## begin

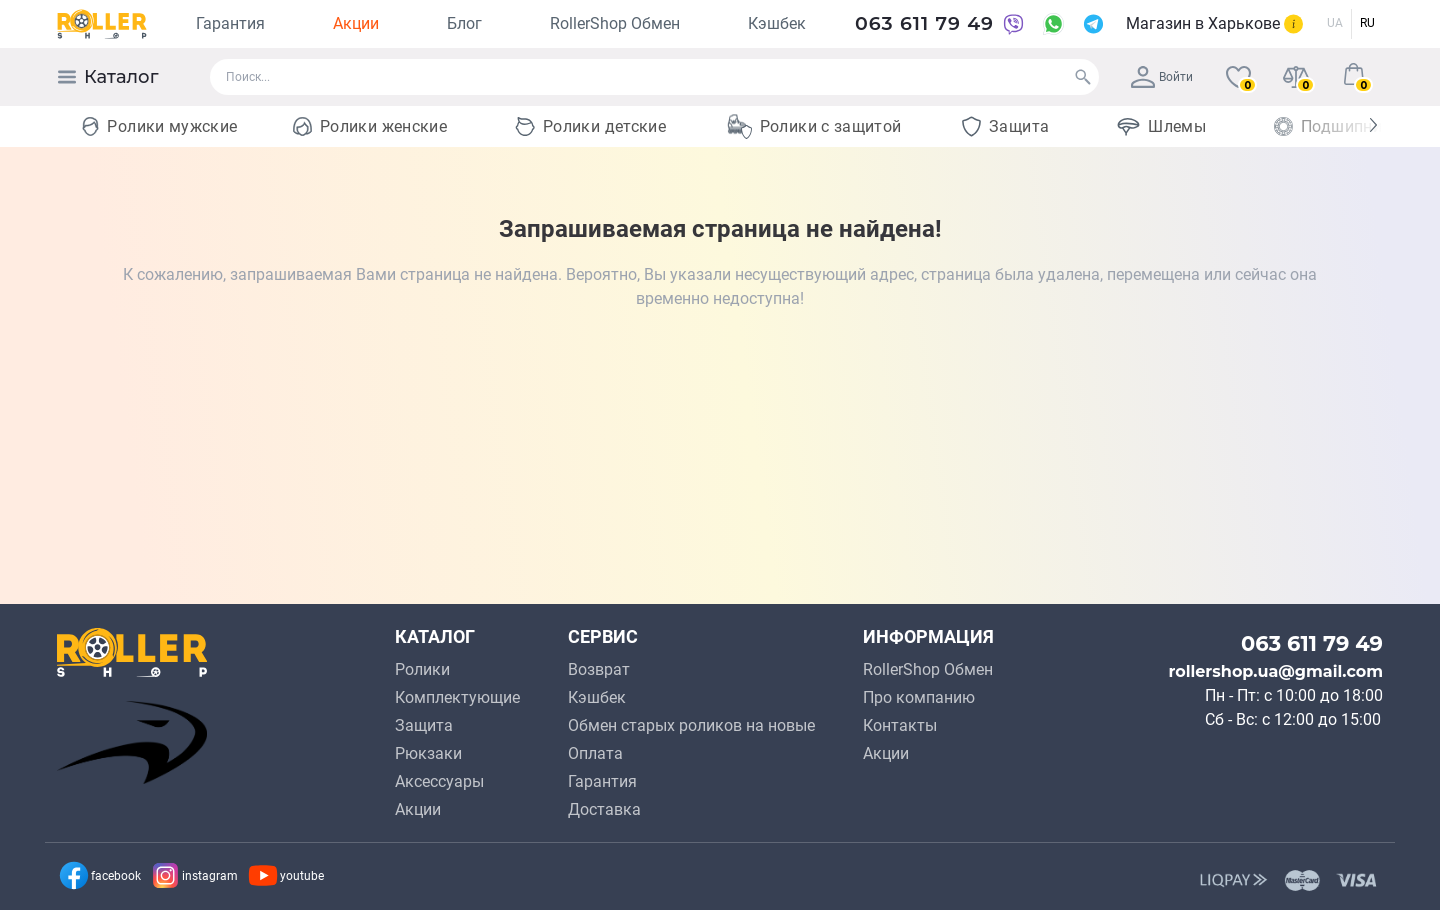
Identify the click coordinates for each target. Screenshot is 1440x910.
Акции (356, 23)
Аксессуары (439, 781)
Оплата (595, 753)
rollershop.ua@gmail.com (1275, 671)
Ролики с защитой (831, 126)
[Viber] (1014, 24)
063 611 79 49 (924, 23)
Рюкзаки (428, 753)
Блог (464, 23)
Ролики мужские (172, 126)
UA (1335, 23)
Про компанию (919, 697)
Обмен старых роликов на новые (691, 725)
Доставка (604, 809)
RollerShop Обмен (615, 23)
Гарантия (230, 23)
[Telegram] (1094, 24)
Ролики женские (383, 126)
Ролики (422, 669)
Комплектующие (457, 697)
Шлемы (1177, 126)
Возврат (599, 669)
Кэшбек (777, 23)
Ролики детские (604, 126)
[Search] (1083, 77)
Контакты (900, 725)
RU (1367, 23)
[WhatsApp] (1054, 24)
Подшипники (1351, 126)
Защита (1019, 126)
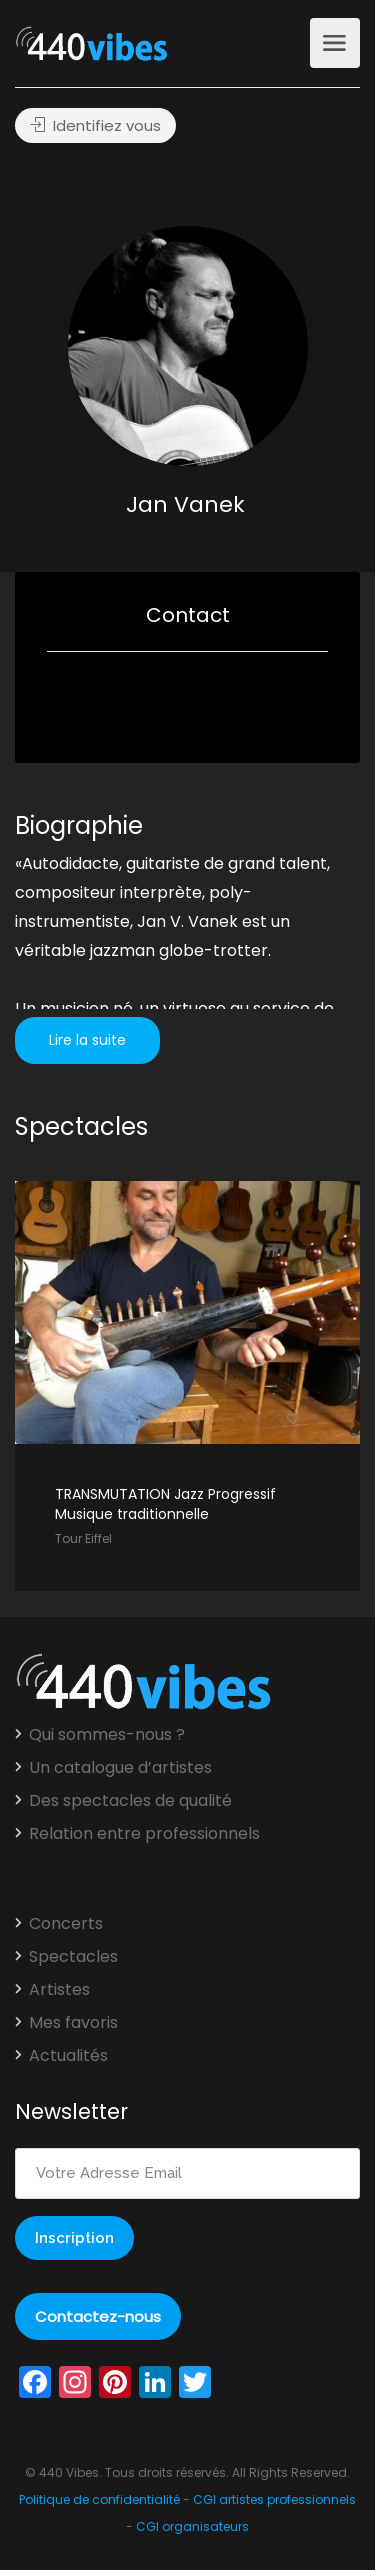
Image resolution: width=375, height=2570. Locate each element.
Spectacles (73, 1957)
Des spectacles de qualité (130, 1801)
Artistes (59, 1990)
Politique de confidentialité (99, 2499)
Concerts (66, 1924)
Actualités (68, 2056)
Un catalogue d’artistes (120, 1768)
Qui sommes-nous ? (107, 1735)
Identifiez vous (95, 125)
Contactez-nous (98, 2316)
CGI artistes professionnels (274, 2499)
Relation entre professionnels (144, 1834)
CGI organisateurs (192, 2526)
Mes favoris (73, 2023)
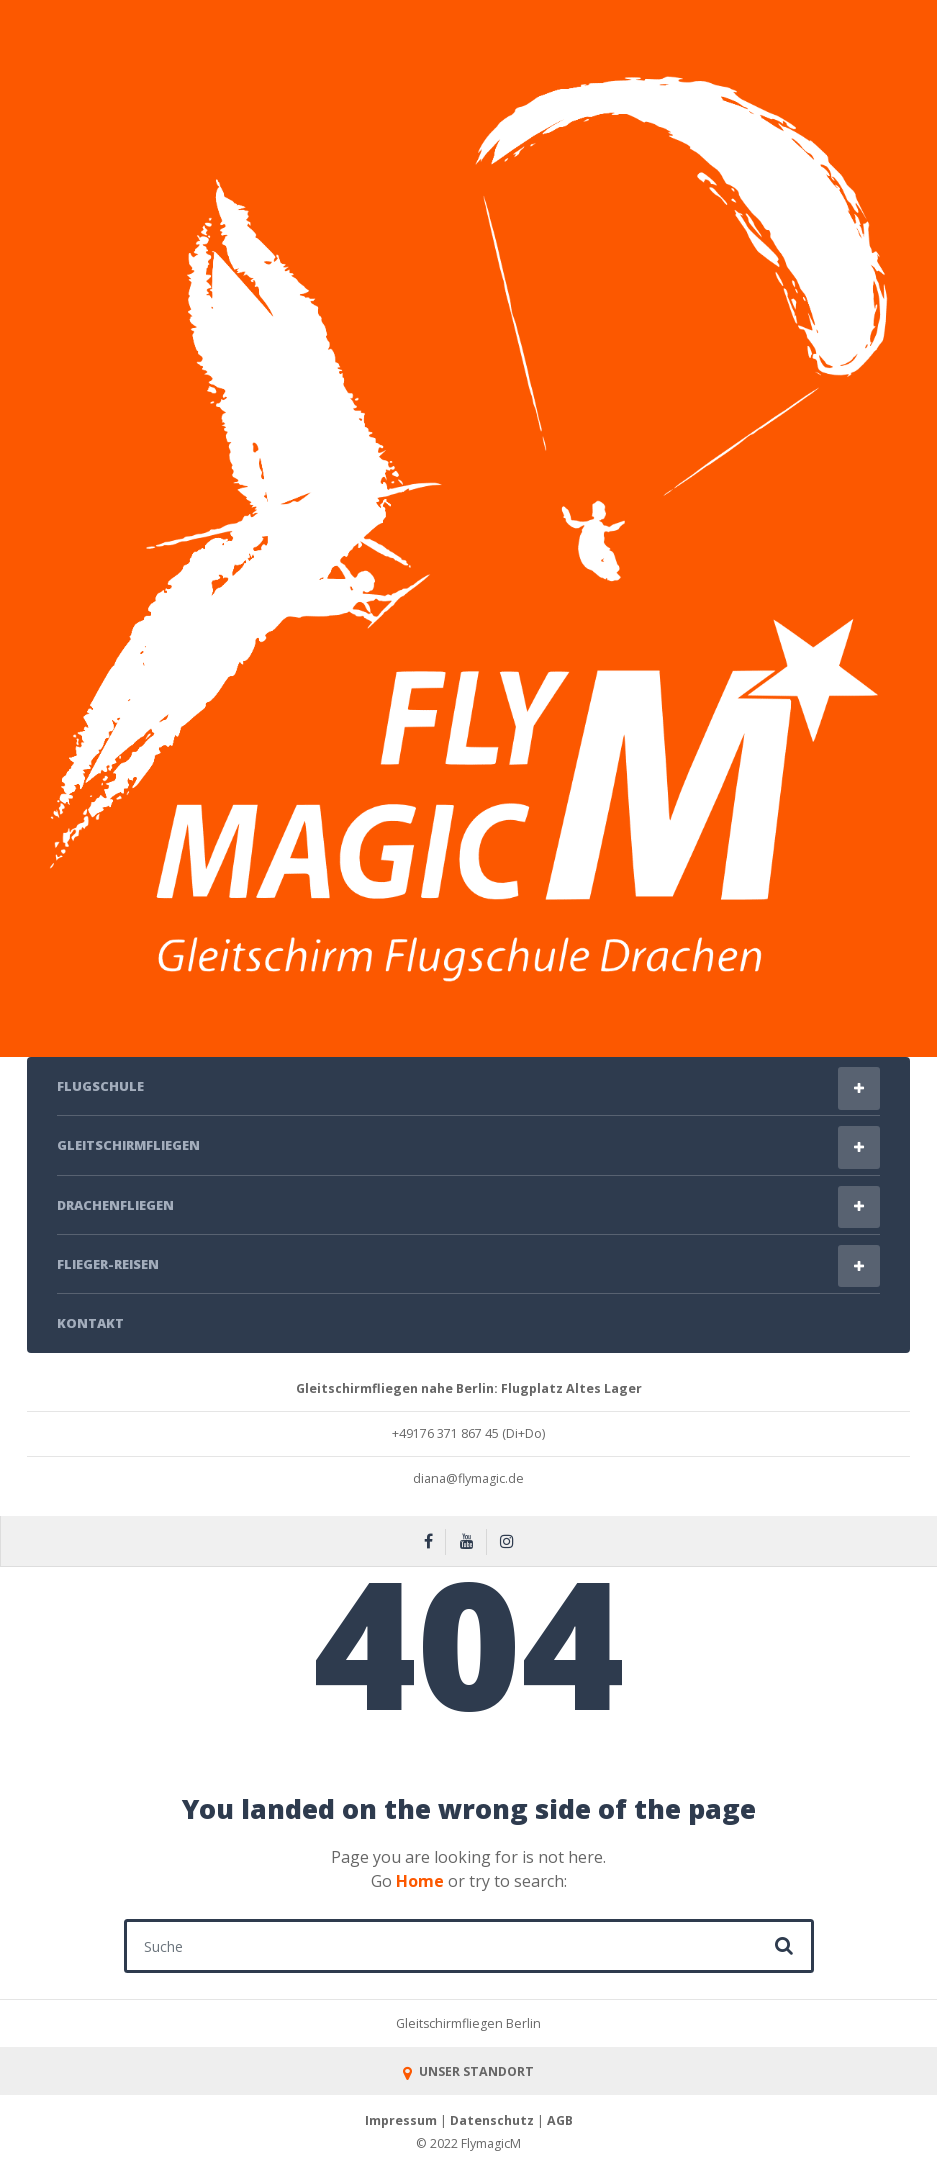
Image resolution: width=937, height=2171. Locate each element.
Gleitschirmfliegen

## end

◆ **WHAT IS BEING ASKED**
From the records above, extract every line that contains the string "width". Case counts.

◆ **CORRECT ANSWER**
Image resolution: width=375, height=2570. Locate each element.
Image resolution: width=937, height=2171. Locate each element.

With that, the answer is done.